Be of value

The key to being a successful freelance designer, one that is in high demand and thus never without work, is very simple. Be of value.

Sure, you need to know your design stuff. Like being able to listen to your stakeholders or business owners. Translate ideas and requirements into designs. You need to excell in all the appropriate design tooling, obviously. Be able to create prototypes and work with design systems. Jadeja

That’s just all the basics that allow you to call yourself a designer in the first place.

How to be of value?

Always be asking questions

Ask any and all questions you have in your head. And I know you have lots of them because valuable designers make connections that others will not see. You know, I even think that stupid questions are best. They might sound stupid in your head, but often represents a use case no one has thought about. Could be irrelevant or could just save the day.

If you stop asking, you stop caring!

Assist your Product Owner

Evaluate or create user stories from the (interaction) design perspective. Don’t let user stories get picked up or “moved to done” without your blessing. Heck, it should be in the ‘definition of done’ that design input and a design review are a requirement.

Don’t like administrative work and just want to play with Figma all day? Okay, perhaps this post is just not for you.

Align with everyone on your team

Designers are sometimes scared of talking to developers. They might reject or tear down your design.
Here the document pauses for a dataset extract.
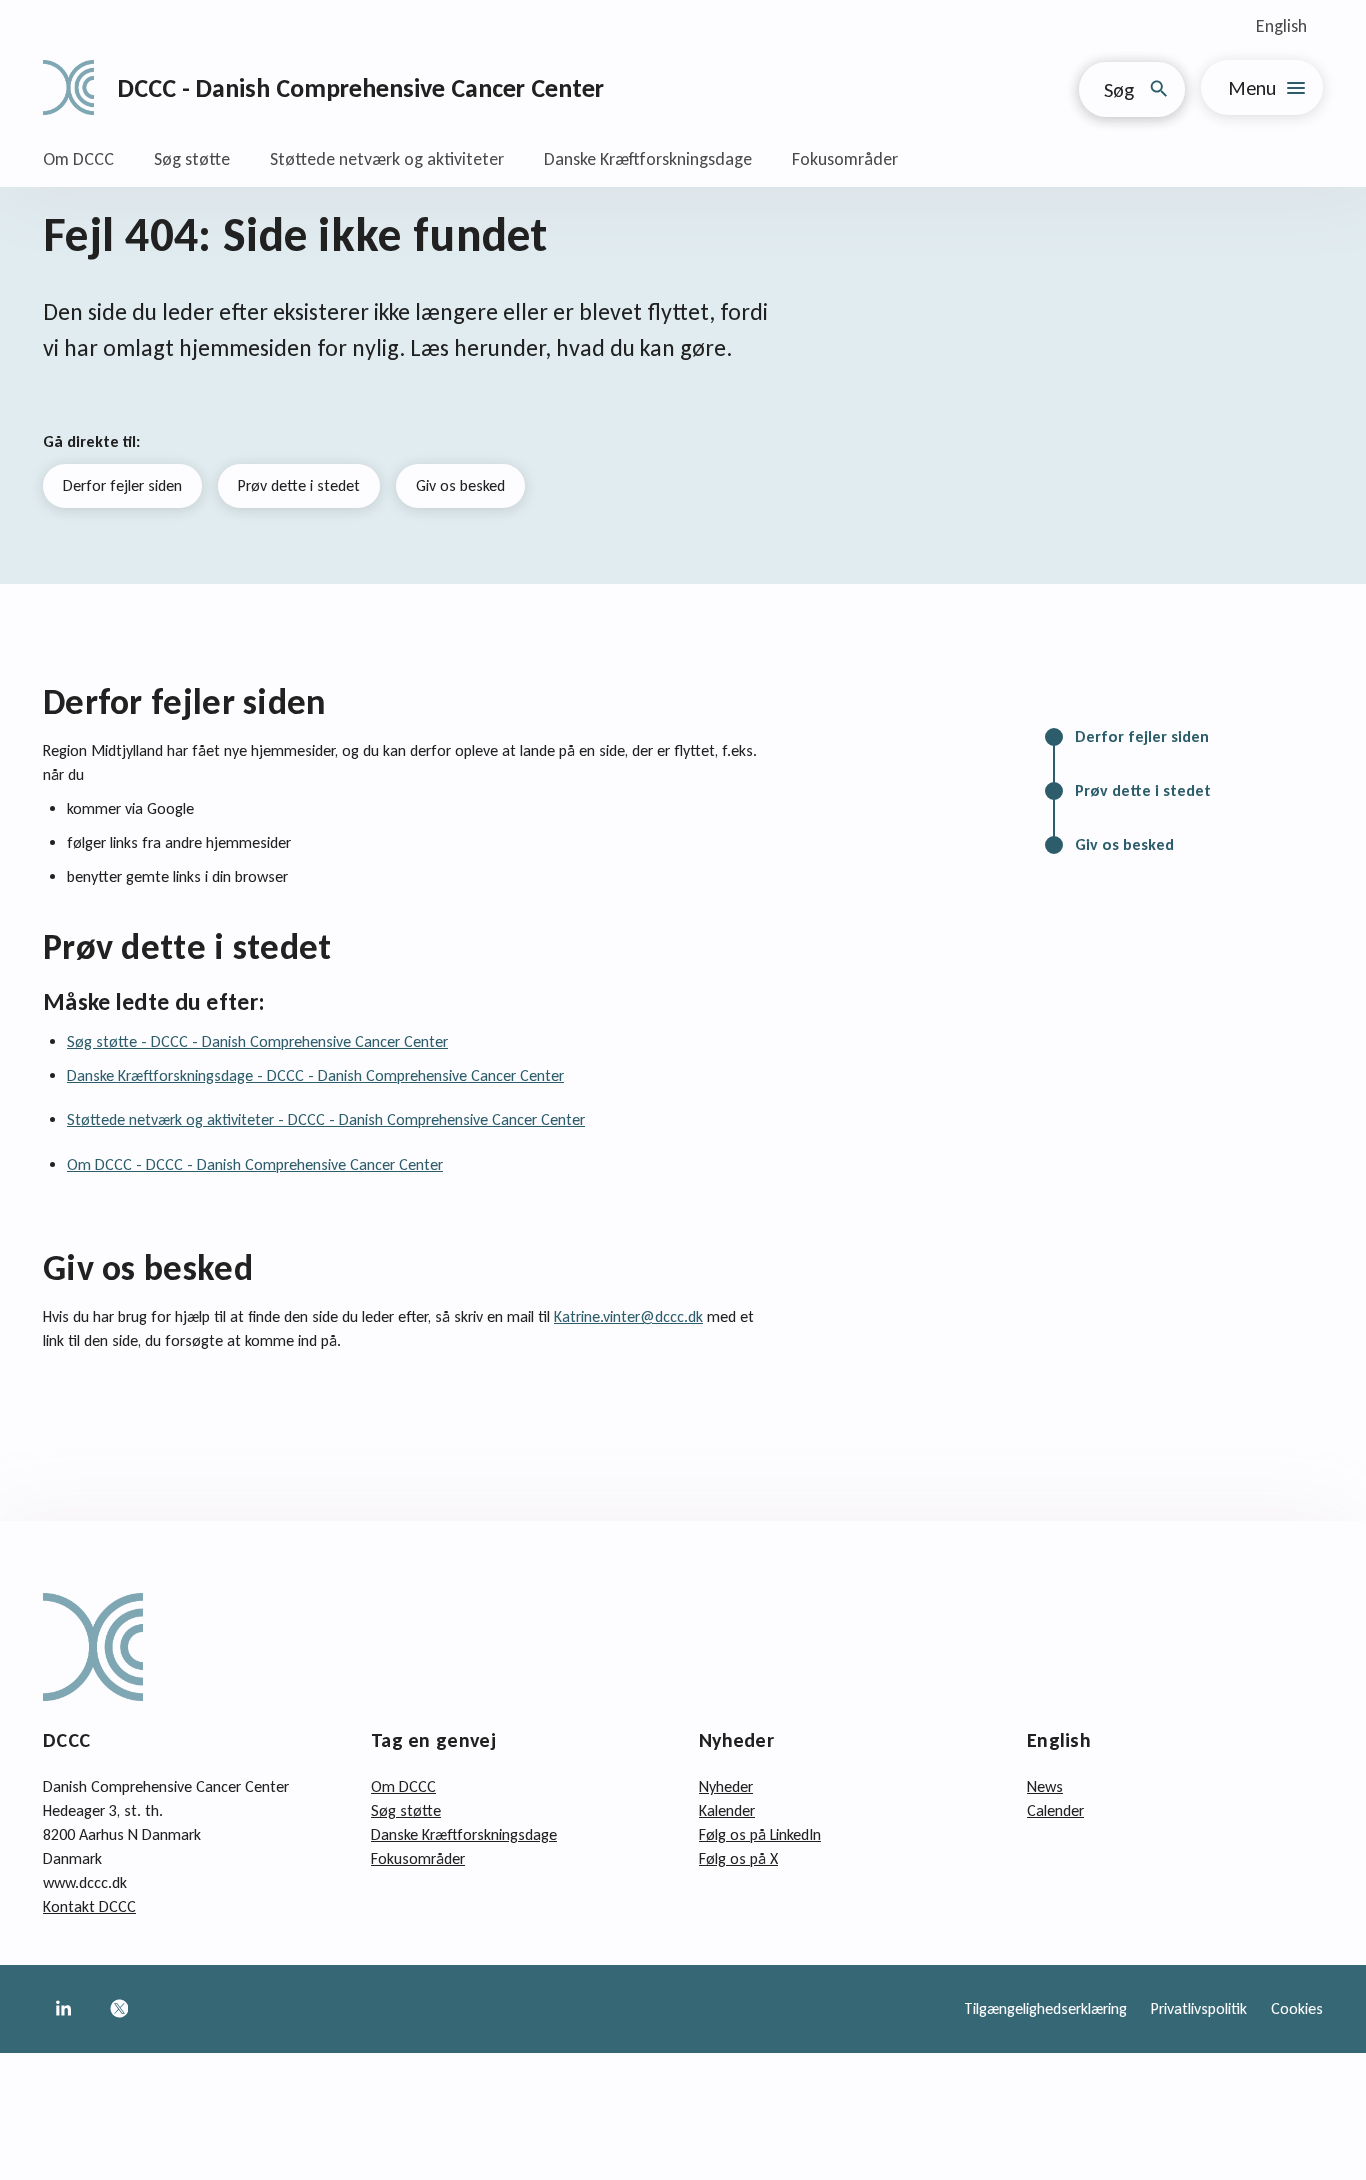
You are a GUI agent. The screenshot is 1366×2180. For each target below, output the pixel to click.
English (1281, 26)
Or perhaps you are not very good at speaking “developer”.

But… if you feel like you should just be able to dream up every outrageous design and that the developers need to shut up and just build it… this post is definitely not for you!

Early discussions with backenders, frontenders, architects, business analysts and even the testers (sorry, Quality Assurance) are vital to good design.

Designers who can do all that and facilitate alignments where all parties leave feeling like they’ve been heard and look forward to this project—these are the designers you need for your team! You’ll want to be this designer. You want to be this valuable!

When you finally connect the dots, after collecting input from all angles, you get to design a piece of art! It is not just feasible and usable (and obviously valuable to the business and user), but most importantly, it is something that everyone is proud of.

Remember: developers are not your toolbox, just like your stakeholders shouldn’t use you as their pencil. Respect the craft and professionalism of everyone on your team and use the combined knowledge as a force only once seen—in a galaxy far, far away.

Thanks for reading. You are amazing, you know that, right?!